→ INSTRUCTIONS TO FOLLOW: Could you restate the entries below word for word?

Extracted data entries
========================================
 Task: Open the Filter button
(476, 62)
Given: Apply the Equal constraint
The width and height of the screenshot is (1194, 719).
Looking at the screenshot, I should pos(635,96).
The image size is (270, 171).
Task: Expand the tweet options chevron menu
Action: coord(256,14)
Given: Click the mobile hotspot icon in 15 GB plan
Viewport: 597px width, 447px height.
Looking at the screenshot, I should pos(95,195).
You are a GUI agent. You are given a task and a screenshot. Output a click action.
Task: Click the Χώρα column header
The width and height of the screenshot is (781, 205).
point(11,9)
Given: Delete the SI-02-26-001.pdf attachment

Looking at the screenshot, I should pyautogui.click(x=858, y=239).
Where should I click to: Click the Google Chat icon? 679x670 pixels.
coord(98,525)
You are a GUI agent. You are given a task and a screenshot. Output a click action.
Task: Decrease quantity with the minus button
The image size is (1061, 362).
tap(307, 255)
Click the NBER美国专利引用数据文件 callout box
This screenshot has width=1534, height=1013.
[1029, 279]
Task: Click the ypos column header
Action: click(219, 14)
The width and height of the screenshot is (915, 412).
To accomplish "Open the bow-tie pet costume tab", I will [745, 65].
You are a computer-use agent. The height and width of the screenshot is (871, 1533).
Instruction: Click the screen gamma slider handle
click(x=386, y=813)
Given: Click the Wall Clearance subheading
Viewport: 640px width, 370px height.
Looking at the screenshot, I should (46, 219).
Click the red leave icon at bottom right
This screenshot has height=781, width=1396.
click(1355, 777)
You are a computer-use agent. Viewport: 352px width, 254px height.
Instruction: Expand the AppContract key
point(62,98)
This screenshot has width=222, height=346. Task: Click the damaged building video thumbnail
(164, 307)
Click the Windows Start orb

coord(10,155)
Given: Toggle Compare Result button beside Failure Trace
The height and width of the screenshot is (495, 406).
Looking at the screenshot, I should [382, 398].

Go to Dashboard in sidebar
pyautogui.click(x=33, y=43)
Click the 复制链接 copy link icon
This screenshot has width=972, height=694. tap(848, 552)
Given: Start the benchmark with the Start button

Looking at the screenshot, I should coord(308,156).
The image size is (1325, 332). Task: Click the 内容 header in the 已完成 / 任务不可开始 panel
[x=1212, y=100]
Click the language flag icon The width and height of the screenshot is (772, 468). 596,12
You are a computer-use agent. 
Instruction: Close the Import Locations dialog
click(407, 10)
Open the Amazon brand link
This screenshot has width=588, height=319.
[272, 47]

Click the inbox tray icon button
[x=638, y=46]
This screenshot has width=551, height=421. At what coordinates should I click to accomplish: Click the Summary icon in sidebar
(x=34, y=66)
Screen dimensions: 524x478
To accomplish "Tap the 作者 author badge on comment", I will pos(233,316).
========================================
→ ANSWER SECTION:
 Task: Open the Filter button
(476, 62)
Given: Apply the Equal constraint
The width and height of the screenshot is (1194, 719).
Looking at the screenshot, I should pos(635,96).
The image size is (270, 171).
Task: Expand the tweet options chevron menu
Action: coord(256,14)
Given: Click the mobile hotspot icon in 15 GB plan
Viewport: 597px width, 447px height.
Looking at the screenshot, I should pos(95,195).
You are a GUI agent. You are given a task and a screenshot. Output a click action.
Task: Click the Χώρα column header
The width and height of the screenshot is (781, 205).
point(11,9)
Given: Delete the SI-02-26-001.pdf attachment

Looking at the screenshot, I should pyautogui.click(x=858, y=239).
Where should I click to: Click the Google Chat icon? 679x670 pixels.
coord(98,525)
You are a GUI agent. You are given a task and a screenshot. Output a click action.
Task: Decrease quantity with the minus button
The image size is (1061, 362).
tap(307, 255)
Click the NBER美国专利引用数据文件 callout box
This screenshot has width=1534, height=1013.
[1029, 279]
Task: Click the ypos column header
Action: click(219, 14)
The width and height of the screenshot is (915, 412).
To accomplish "Open the bow-tie pet costume tab", I will [745, 65].
You are a computer-use agent. The height and width of the screenshot is (871, 1533).
Instruction: Click the screen gamma slider handle
click(x=386, y=813)
Given: Click the Wall Clearance subheading
Viewport: 640px width, 370px height.
Looking at the screenshot, I should (46, 219).
Click the red leave icon at bottom right
This screenshot has height=781, width=1396.
click(1355, 777)
You are a computer-use agent. Viewport: 352px width, 254px height.
Instruction: Expand the AppContract key
point(62,98)
This screenshot has width=222, height=346. Task: Click the damaged building video thumbnail
(164, 307)
Click the Windows Start orb

coord(10,155)
Given: Toggle Compare Result button beside Failure Trace
The height and width of the screenshot is (495, 406).
Looking at the screenshot, I should [382, 398].

Go to Dashboard in sidebar
pyautogui.click(x=33, y=43)
Click the 复制链接 copy link icon
This screenshot has width=972, height=694. tap(848, 552)
Given: Start the benchmark with the Start button

Looking at the screenshot, I should coord(308,156).
The image size is (1325, 332). Task: Click the 内容 header in the 已完成 / 任务不可开始 panel
[x=1212, y=100]
Click the language flag icon The width and height of the screenshot is (772, 468). 596,12
You are a computer-use agent. 
Instruction: Close the Import Locations dialog
click(407, 10)
Open the Amazon brand link
This screenshot has width=588, height=319.
[272, 47]

Click the inbox tray icon button
[x=638, y=46]
This screenshot has width=551, height=421. At what coordinates should I click to accomplish: Click the Summary icon in sidebar
(x=34, y=66)
Screen dimensions: 524x478
To accomplish "Tap the 作者 author badge on comment", I will pos(233,316).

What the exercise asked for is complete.